Work to do: Could you repeat the records below word for word, starting at the line that contains "Task: Switch map" and ending at the line that contains "(1106, 152)", with the pictures left out?

Information given:
--- start ---

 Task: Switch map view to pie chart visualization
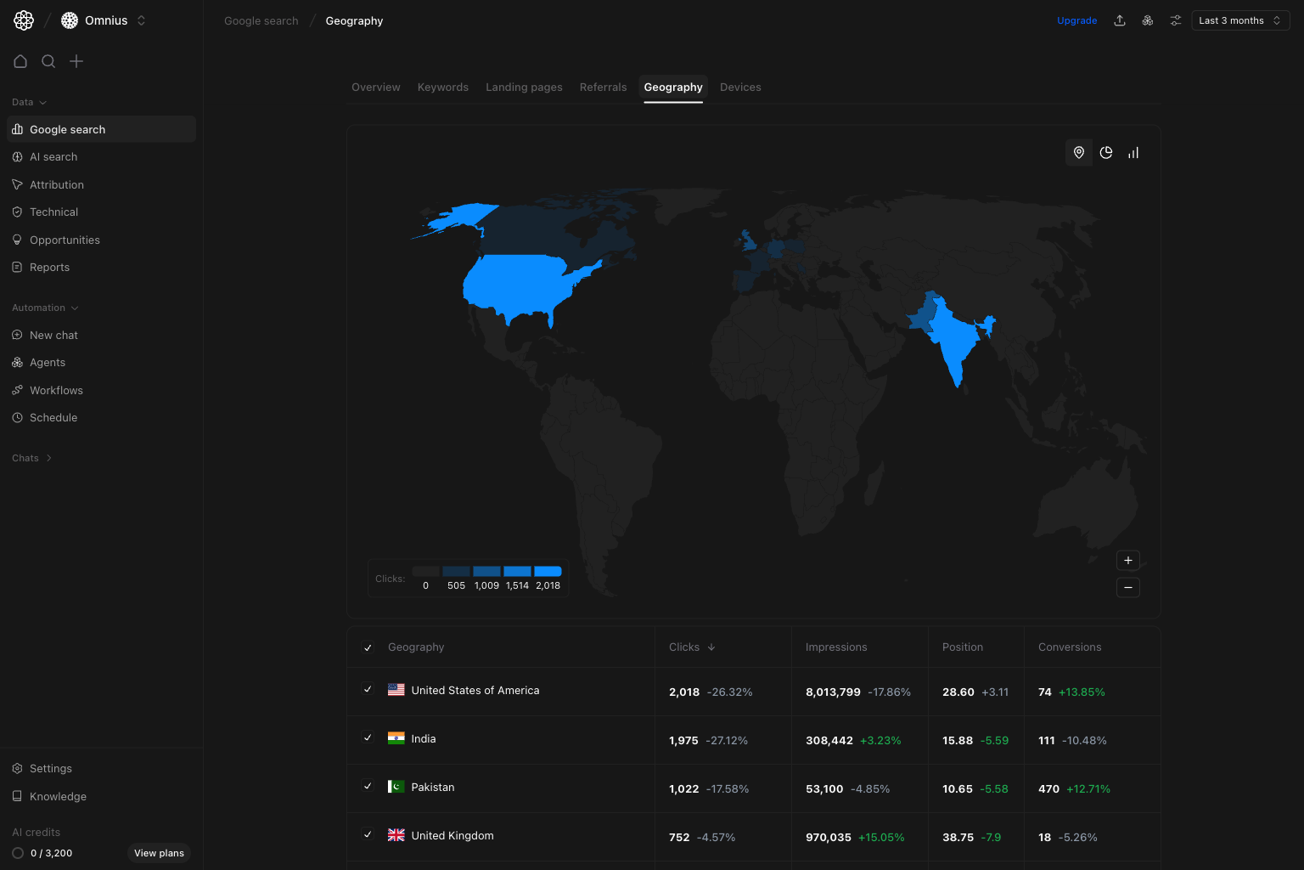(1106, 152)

--- end ---
--- start ---

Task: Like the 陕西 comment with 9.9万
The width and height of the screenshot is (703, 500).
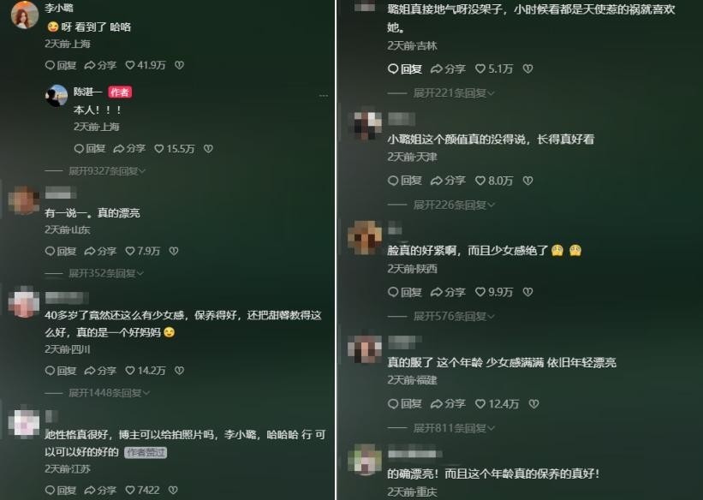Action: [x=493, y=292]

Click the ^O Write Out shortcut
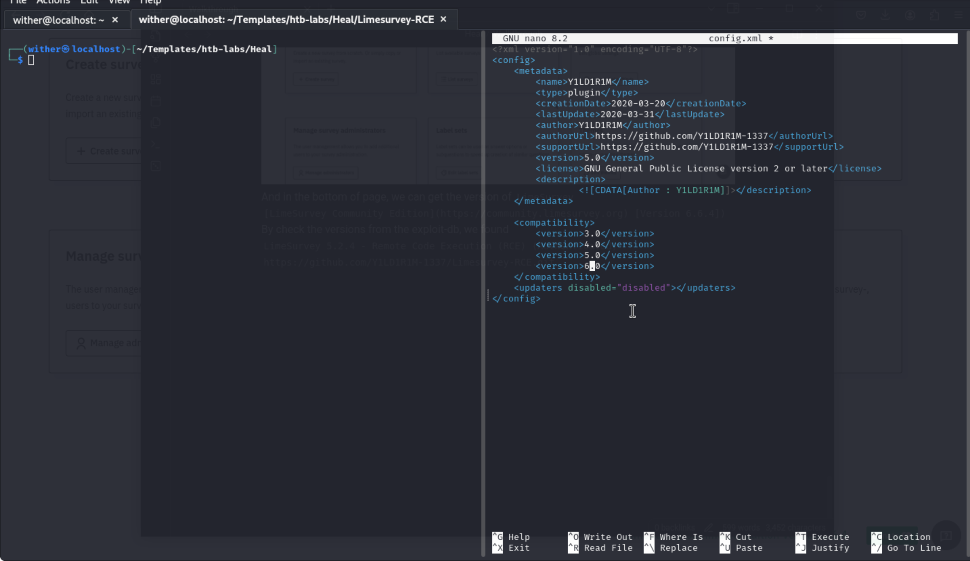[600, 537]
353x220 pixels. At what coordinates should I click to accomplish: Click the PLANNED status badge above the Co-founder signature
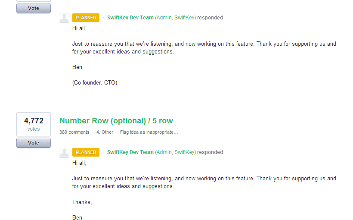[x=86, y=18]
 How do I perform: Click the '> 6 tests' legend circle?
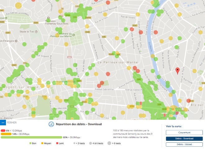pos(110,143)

--- end ---
--- start ---

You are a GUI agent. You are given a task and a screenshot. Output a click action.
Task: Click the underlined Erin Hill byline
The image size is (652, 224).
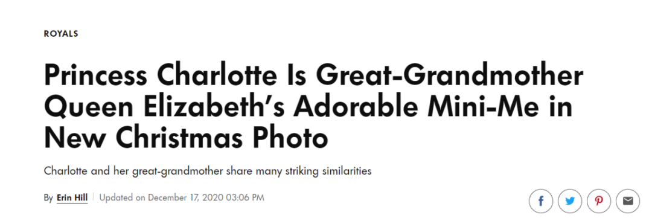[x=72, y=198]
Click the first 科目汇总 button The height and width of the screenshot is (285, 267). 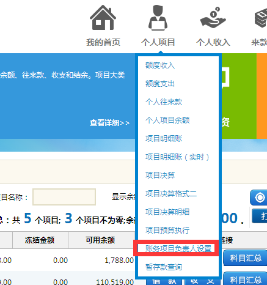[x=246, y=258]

--- end ---

Exercise answer:
 Task: Switch map view to pie chart visualization
(1106, 152)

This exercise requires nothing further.